This is the Knowledge Engine for Genomics (KnowEnG), an NIH, BD2K Center of Excellence, Feature Prioritization Pipeline.
This pipeline ranks the rows of a given spreadsheet, where spreadsheet's rows correspond to feature-labels and columns correspond to sample-labels. The ranking is based on correlating feature expression data against response data.
There are two prioritization methods:
| Options | Method | Parameters |
|---|---|---|
| Simple Correlation | simple correlation | correlation |
| Bootstrap Correlation | bootstrap sampling correlation | bootstrap_correlation |
Note: all of the correlation methods mentioned above use the Pearson, t-test, or edgeR correlation measure method.

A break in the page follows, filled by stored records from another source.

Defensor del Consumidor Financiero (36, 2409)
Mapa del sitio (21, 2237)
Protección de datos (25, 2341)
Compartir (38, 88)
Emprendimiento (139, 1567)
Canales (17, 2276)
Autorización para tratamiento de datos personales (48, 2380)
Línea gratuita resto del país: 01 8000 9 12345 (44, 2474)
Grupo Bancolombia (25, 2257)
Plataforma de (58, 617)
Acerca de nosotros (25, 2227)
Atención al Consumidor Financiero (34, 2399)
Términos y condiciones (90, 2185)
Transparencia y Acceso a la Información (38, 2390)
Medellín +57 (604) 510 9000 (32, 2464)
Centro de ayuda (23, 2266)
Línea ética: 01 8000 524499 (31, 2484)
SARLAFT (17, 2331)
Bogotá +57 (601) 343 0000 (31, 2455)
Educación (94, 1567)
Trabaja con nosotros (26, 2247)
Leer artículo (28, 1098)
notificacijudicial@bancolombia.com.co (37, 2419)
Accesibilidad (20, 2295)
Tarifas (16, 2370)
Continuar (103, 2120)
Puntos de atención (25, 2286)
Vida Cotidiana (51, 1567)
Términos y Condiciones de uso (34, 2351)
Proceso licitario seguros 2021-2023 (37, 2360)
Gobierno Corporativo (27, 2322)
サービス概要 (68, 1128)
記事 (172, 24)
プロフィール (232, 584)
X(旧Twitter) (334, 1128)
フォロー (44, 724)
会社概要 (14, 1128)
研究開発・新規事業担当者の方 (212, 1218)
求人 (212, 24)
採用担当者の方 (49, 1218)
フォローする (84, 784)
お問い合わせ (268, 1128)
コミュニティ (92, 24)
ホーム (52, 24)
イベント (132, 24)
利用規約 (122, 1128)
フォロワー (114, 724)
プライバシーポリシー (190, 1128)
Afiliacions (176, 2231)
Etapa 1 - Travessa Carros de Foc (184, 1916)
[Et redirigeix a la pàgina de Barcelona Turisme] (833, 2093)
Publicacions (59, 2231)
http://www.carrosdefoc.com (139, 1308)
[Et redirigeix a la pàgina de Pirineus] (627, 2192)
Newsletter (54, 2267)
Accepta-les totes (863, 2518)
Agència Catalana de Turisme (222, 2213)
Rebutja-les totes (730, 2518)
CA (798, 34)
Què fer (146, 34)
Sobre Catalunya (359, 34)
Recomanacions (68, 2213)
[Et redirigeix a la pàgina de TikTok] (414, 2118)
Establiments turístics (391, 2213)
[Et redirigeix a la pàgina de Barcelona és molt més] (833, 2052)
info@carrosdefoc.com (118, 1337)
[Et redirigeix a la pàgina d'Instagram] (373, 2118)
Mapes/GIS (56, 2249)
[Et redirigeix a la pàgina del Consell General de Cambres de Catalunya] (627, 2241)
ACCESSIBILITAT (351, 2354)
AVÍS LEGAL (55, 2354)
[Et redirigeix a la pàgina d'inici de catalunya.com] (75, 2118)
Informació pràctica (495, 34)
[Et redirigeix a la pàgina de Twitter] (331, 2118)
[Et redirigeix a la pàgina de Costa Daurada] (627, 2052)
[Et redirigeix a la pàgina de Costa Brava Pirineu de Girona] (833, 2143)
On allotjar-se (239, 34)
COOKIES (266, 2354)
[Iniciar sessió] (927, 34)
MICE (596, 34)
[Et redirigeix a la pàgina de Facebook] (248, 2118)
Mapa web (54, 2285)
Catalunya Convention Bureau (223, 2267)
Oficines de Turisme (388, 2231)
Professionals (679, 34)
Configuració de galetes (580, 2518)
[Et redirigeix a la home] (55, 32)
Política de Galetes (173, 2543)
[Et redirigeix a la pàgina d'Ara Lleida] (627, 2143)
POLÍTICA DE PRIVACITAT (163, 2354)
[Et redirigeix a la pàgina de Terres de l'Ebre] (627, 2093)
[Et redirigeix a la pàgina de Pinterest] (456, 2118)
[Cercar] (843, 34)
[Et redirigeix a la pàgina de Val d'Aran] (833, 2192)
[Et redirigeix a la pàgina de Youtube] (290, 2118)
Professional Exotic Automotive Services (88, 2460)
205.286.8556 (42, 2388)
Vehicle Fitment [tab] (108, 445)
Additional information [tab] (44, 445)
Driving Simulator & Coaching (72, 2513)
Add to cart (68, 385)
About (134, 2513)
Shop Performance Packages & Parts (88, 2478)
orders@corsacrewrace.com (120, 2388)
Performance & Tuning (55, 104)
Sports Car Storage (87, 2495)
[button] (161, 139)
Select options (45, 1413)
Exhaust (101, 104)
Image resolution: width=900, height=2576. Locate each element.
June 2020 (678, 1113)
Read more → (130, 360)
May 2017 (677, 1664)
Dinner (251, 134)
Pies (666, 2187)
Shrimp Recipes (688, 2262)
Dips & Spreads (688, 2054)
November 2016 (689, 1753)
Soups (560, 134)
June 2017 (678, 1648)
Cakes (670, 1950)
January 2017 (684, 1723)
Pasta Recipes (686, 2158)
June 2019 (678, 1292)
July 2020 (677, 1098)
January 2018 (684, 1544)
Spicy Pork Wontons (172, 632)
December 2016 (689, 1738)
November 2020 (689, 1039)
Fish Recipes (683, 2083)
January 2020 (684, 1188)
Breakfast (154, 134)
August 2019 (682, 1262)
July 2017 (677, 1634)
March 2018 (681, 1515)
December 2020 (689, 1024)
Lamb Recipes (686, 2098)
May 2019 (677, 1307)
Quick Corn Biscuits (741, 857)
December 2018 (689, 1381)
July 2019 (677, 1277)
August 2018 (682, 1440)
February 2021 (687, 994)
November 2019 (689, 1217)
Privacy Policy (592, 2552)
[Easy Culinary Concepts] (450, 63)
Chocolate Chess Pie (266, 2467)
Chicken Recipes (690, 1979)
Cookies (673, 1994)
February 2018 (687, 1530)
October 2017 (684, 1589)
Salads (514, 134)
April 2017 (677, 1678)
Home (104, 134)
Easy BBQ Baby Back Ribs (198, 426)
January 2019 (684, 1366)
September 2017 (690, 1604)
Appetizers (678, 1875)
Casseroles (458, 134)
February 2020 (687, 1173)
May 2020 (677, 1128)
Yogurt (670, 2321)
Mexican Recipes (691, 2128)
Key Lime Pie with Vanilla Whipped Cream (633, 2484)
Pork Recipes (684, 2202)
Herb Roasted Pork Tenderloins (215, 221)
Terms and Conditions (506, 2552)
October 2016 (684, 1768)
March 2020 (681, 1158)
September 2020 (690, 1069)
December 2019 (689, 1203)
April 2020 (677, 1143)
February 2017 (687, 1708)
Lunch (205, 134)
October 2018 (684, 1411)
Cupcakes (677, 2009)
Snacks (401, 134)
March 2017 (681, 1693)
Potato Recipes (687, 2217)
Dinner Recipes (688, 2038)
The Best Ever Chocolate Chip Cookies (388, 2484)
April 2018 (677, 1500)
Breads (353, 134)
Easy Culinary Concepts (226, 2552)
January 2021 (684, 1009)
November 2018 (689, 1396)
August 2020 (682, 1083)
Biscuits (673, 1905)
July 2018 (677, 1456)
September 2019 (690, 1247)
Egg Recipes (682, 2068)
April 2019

git clone https://github.com/KnowEnG/Feature_Prioritization_Pipeline.git
apt-get install -y python3-pip
apt-get install -y libblas-dev liblapack-dev libatlas-base-dev gfortran
pip3 install numpy==1.11.1
pip3 install pandas==0.18.1
pip3 install scipy==0.18.0
pip3 install scikit-learn==0.17.1
apt-get install -y libfreetype6-dev libxft-dev
pip3 install matplotlib==1.4.2
pip3 install pyyaml
pip3 install knpackage
# the following lines are required only for edgeR
export R_BASE_VERSION=3.6.1
apt-get update && apt-get install -y apt-transport-https
echo "deb https://cloud.r-project.org/bin/linux/ubuntu trusty-cran35/" > \
/etc/apt/sources.list.d/r.list
apt-key adv --keyserver keyserver.ubuntu.com \
--recv-keys E298A3A825C0D65DFD57CBB651716619E084DAB9
apt-get update && apt-get install -y \
r-base=${R_BASE_VERSION}-* \
r-base-dev=${R_BASE_VERSION}-* \
r-recommended=${R_BASE_VERSION}-*
pip3 install Cython==0.29.13
pip3 install feather-format==0.3.1
Rscript Feature_Prioritization_Pipeline/r_src/installation.R
cd Feature_Prioritization_Pipeline
cd test
make env_setup
| Command | Option |
|---|---|
| make run_pearson | pearson correlation |
| make run_bootstrap_pearson | bootstrap sampling with pearson correlation |
| make run_t_test | t-test correlation |
| make run_bootstrap_t_test | bootstrap sampling with t-test correlation |
| make run_edgeR | edgeR correlation |
| make run_bootstrap_edgeR | bootstrap sampling with edgeR correlation |
Follow steps 1-3 above then do the following:
mkdir run_directory
cd run_directory
mkdir results_directory
Look for examples of run_parameters in ./Feature_Prioritization_Pipeline/data/run_files/zTEMPLATE_FP_BENCHMARKS.yml
set the spreadsheet and response data file names to point to your data
- Update PYTHONPATH enviroment variable
export PYTHONPATH='../src':$PYTHONPATH
- Run
python3 ../src/feature_prioritization.py -run_directory ./ -run_file zTEMPLATE_FP_BENCHMARKS.yml
| Key | Value | Comments |
|---|---|---|
| method | correlation or bootstrap_correlation | Choose feature prioritization method |
| correlation_measure | pearson or t_test or edgeR | Choose correlation measure method |
| spreadsheet_name_full_path | directory+spreadsheet_name | Path and file name of user supplied feature sets |
| phenotype_name_full_path | directory+response | Path and file name of user supplied response file |
| results_directory | directory | Directory to save the output files |
| number_of_bootstraps | 5 | Number of random samplings |
| cols_sampling_fraction | 0.9 | Select 90% of spreadsheet columns |
| top_beta_of_sort | 100 | Number of top features selected |
| max_cpu | 4 | Maximum number of processors to use in the parallel correlation section |
spreadsheet_name = CCLE_Expression_ensembl.df
response_name = CCLE_drug_ec50_cleaned_NAremoved_pearson.txt
- Any method saves separate files per response with name {response}_{method}_{correlation_measure}_{timestamp}_viz.tsv. Features are sorted in descending order based on
visualization_score.
| Response | Feature_ID | quantitative_sorting_score | visualization_score | baseline_score |
|---|---|---|---|---|
| response 1 | feature 1 | float | float | float |
| ... | ... | ... | ... | ... |
| response 1 | feature n | float | float | float |
- Any method saves sorted features for each response with name ranked_features_per_response_{method}_{correlation_measure}_{timestamp}_download.tsv.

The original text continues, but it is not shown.